Task instructions = Tally the lines below that contain the word "perform", and give only the count.

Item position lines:

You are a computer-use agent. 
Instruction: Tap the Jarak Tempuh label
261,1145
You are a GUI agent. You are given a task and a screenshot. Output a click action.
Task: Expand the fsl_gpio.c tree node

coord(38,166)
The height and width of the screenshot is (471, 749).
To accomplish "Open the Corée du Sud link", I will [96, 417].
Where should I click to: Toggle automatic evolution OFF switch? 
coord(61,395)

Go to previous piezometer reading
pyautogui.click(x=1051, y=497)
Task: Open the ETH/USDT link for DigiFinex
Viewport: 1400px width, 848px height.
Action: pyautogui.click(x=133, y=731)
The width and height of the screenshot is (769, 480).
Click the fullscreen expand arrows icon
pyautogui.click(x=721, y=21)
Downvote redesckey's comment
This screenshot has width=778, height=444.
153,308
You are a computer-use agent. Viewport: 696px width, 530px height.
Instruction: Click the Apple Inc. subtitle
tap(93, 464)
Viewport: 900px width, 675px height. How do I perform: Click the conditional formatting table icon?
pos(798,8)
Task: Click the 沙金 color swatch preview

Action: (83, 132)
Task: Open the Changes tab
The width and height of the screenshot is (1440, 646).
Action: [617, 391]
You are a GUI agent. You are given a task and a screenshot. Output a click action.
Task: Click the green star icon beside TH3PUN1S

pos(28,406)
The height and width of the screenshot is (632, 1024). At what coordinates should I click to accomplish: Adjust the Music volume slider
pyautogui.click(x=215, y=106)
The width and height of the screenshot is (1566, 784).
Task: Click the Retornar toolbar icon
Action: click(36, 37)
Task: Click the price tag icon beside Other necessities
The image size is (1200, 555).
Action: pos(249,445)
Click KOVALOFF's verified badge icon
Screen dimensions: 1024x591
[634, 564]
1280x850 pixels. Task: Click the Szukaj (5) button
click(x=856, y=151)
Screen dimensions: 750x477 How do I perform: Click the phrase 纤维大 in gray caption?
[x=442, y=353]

Full response = 2